The word for keep could also be translated as OBSERVE, and testimonies is another Hebrew word that just refers to general laws, so the text is saying “HEY, those who OBSERVE God’s LAWS, HIS RULES, they are BLESSED!”
It says that they seek him with their whole heart.
now, today we hear heart, and we think that means that the Psalmist is describing desire, and passion, and emotion.
but that’s not at all what the Hebrew understanding of the heart was.
that’s a very valentines-day point of view that we hold in modern day, but when Hebrew’s say heart, they mean WILL.
It’s about disposition and intention, and today it could even be thought about the same way as we think of the mind.
They view the heart as the decision maker.
So seeking the Lord with their whole heart doesn’t mean loving him so much as it means knowing him.
They seek to know him fully.
These people, these blessed people, they do no wrong, but instead, walk in his ways.
In God’s ways.
They are moral and upright.
Their behavior is instead to walk in the ways of God.
They seek to know Him with all their being, all their will, and they walk in his ways, the paths he has now set for them, rather than walking off his path to the bad ways.
Blessed are those who keep his testimonies,
who seek him with their whole heart, v2
who also do no wrong,
but walk in his ways!v3
My wife and I recently got a dog,
his name is Apple Cider and he’s a cute little husky mix.
Well I have the primary responsibility of taking him outside for walks and to go potty.
And there are plenty of times where I’m walking him and he want’s to run out into the road or go down a steep hill, and of course I pull him back so he doesn’t go those ways
He doesn’t know how dangerous these things are for him, and since I love Him, I teach him to stay on the right path and to go my way.
Well God’s ways are much higher than ours.
And just as we try to wander off into dangerous paths, God and his instruction pulls us back in the right direction.
Now as you’re reading this text you might realize that there is a shift in who the Psalmist is speaking to.

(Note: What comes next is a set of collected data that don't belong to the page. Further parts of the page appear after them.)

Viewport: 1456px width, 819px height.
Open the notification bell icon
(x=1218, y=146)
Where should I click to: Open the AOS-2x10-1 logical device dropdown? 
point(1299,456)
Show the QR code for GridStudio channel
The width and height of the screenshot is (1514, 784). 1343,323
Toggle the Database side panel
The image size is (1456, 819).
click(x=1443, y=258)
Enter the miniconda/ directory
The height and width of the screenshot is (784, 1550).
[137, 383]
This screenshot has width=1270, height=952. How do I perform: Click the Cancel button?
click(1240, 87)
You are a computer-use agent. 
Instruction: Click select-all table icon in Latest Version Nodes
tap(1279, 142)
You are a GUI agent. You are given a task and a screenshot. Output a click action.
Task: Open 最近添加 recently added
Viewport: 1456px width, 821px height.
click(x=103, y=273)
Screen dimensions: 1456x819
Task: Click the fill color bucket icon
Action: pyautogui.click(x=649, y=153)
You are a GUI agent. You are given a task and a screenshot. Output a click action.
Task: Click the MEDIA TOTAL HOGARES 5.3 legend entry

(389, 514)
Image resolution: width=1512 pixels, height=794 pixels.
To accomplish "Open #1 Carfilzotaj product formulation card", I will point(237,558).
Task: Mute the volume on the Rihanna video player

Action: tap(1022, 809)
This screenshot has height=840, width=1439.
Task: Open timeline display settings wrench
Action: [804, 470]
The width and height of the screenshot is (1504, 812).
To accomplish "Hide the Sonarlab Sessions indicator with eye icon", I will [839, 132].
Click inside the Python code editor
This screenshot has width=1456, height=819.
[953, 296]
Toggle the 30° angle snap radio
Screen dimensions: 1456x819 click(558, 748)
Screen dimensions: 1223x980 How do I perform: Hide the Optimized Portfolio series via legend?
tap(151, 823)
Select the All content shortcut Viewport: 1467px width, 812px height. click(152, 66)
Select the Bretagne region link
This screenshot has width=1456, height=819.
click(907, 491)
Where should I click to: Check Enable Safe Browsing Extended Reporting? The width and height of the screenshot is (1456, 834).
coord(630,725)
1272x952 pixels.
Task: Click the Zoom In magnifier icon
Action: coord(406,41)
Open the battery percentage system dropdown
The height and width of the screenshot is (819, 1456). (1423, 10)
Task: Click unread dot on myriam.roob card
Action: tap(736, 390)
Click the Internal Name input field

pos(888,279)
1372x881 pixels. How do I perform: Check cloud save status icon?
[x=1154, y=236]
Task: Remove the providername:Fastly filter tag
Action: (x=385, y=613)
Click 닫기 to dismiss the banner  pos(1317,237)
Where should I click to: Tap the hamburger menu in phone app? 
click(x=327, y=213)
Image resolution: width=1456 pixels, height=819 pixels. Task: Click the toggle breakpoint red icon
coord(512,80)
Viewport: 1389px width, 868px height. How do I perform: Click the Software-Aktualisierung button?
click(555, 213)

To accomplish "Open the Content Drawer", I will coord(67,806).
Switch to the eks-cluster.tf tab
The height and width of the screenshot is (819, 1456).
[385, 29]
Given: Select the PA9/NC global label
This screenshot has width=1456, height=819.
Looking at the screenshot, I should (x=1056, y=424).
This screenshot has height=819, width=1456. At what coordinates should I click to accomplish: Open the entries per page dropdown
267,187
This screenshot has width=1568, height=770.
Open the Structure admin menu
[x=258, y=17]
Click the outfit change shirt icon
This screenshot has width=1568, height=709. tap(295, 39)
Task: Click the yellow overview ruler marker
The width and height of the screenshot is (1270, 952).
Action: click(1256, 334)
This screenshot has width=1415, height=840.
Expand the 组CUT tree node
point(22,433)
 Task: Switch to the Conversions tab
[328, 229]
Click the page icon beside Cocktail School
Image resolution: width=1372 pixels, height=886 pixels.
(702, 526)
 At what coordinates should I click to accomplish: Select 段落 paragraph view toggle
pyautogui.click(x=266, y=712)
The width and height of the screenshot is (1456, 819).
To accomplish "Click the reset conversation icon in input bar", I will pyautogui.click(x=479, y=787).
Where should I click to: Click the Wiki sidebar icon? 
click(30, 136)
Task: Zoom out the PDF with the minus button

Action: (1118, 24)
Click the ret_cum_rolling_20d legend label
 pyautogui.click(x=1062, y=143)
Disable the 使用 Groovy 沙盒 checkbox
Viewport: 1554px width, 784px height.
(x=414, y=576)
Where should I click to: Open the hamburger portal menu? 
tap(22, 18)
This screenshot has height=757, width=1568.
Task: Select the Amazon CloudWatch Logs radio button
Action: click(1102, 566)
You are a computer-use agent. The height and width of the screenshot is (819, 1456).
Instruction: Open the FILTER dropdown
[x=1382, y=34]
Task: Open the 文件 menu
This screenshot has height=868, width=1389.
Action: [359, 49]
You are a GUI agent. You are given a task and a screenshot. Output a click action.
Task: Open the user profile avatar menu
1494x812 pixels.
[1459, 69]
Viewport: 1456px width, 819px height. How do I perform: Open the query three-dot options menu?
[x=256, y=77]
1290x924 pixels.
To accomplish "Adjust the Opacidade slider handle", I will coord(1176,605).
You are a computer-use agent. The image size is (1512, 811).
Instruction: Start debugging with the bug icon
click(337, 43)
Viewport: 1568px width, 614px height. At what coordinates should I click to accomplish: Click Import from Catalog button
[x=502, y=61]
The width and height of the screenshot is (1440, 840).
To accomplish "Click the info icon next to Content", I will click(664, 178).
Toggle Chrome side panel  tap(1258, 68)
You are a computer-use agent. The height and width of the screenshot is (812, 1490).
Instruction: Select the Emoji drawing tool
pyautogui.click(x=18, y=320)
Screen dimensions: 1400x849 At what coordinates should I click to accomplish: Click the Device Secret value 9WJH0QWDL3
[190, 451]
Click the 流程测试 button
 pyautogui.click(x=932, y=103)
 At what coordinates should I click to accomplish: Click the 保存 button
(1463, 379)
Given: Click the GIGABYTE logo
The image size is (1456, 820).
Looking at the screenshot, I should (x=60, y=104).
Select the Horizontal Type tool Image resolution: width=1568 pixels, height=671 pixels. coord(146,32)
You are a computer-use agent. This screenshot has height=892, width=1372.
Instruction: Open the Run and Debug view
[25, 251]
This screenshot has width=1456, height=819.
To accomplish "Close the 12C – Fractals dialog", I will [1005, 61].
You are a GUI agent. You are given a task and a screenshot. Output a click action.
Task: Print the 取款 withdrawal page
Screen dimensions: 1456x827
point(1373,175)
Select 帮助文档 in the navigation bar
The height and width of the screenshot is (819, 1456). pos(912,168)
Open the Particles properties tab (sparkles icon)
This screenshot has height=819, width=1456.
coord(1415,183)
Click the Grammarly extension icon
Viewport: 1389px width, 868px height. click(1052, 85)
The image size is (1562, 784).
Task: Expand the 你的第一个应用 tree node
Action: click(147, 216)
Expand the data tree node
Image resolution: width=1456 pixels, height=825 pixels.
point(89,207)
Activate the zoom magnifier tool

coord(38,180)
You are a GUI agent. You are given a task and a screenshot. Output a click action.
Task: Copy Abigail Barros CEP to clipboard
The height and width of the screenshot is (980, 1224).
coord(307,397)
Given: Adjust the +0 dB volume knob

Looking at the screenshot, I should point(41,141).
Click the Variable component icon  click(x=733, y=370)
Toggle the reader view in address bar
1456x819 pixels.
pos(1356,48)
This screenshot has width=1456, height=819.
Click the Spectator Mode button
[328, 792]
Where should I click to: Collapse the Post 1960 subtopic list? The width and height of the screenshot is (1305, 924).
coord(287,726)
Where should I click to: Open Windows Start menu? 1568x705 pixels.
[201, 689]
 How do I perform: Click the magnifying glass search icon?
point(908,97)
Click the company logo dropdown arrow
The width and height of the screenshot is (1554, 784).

Rather than speaking generally, about these people, he makes a statement about God.
And whenever there’s scripture that says something about God, something that he’s done or said or is, it’s extra important.
We must LEAN in to hear what God’s word says about him.
God has commanded.
He is the king, he declares from his throne that his precepts, meaning his instructions or his commandments, must be kept.
This is important, it’s a verse right in the middle of these eight verses, and it’s the centerpiece.
God, the righteous king, says to OBSERVE his instructions.